(Entries for locating text and elements)
* Start *

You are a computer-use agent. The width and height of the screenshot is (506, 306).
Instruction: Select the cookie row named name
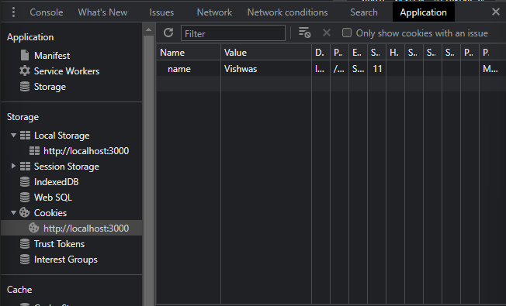pyautogui.click(x=331, y=69)
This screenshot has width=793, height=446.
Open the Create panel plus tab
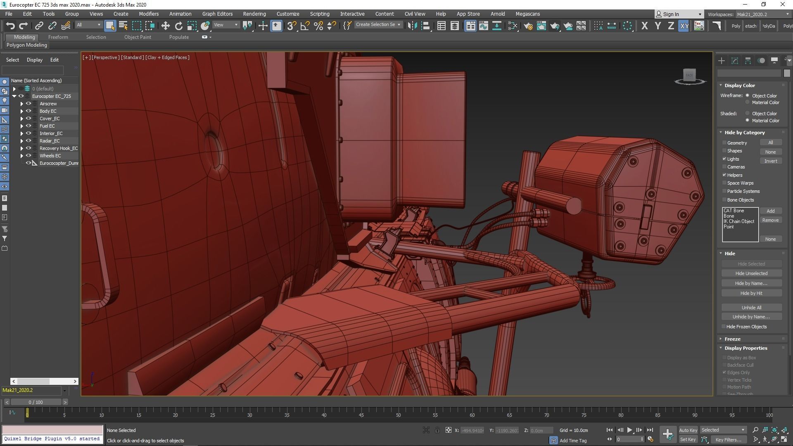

* End *

▶ **WORK TO COMPLETE**
Count the lines in the rows above that contain the string "width". Reply with the number alone.

▶ **EXERCISE ANSWER**
2